Policja i wojsko użyły gazu łzawiącego i armatek wodnych przeciwko demonstrantom w Santiago - relacjonuje AFP. Niedziela była trzecim dniem zamieszek przeciwko podwyżkom cen i nierównościom społecznym w Chile.
Po spotkaniu sztabu kryzysowego, prezydent Chile Sebastian Pinera bronił swojej decyzji o wprowadzeniu stanu wyjątkowego i umieszczeniu wojska na ulicach po raz pierwszy od czasów dyktatury wojskowej Augusto Pinocheta (w latach 1974-1990).
- Demokracja ma nie tylko swoje prawa, ma też obowiązek bronić się wykorzystując instrumenty, które sama demokracja zapewnia, a rządy prawa muszą walczyć z tymi, którzy chcą je zniszczyć - mówił Pinera.
W niedzielę stan wyjątkowy został rozszerzony na kolejne części kraju - szef MSW Andres Chadwick poinformował, że stan wyjątkowy wprowadzono m.in. w Antofagaście i Valdivii oraz w innych miastach, takich jak Valparaiso, Temuco i Punto Arenas.

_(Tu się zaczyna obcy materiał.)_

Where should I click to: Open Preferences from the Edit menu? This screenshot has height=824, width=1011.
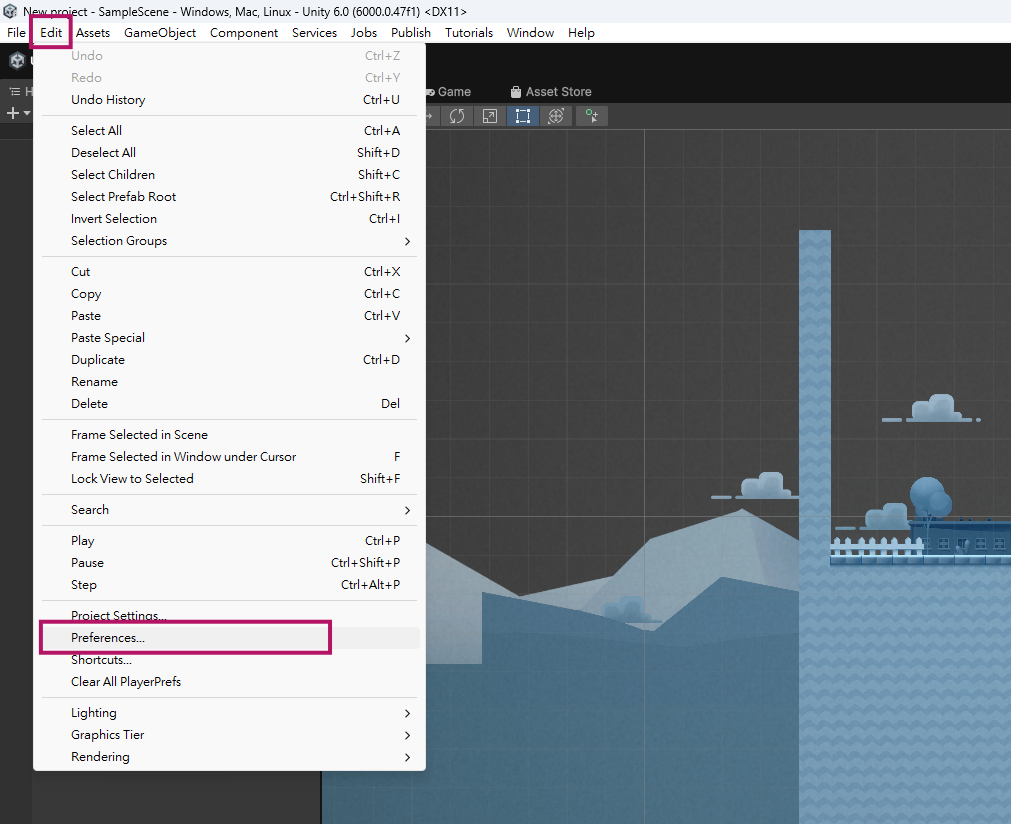click(x=108, y=638)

Łącznie w wyniku zamieszek zginęło siedem osób - pięć w podpalonym przez protestujących zakładzie odzieżowym, a dwie w sklepie należącym do amerykańskiej sieci Walmart, który również podpalono w niedzielę.
Jak dotąd w związku z protestami zatrzymano 1462 osoby - 614 w Santiago i 848 w innych częściach kraju.
Uczestnicy demonstracji podpalali autobusy, niszczyli stacje metra, przewracali sygnalizatory świetlne, plądrowali sklepy i ścierali się z policją.
W związku ze stanem wyjątkowym wprowadzono godzinę policyjną obowiązującą od 19 do świtu.
Protesty rozpoczęły się w związku z podwyżką cen biletów metra, ale obecnie zmieniły się w demonstracje przeciwko społecznym nierównościom w kraju i liberalnej polityce gospodarczej rządu.
W sobotę prezydent Pinera ogłosił zawieszenie podwyżki cen biletów w Santiago.
Prezydent podkreślił, że protestujący "mieli powody", by wyjść na ulice, ale wezwał ich do tego, by demonstrowali pokojowo.
Apel prezydenta nie powstrzymał jednak fali przemocy.
Chile jest krajem Ameryki Łacińskiej z najwyższym dochodem PKB per capita (ok. 20 tys. dolarów) - zauważa AFP. Inflacja w kraju jest niska (ok. 2 proc.), a wzrost gospodarczy w tym roku ma wynieść 2,5 proc.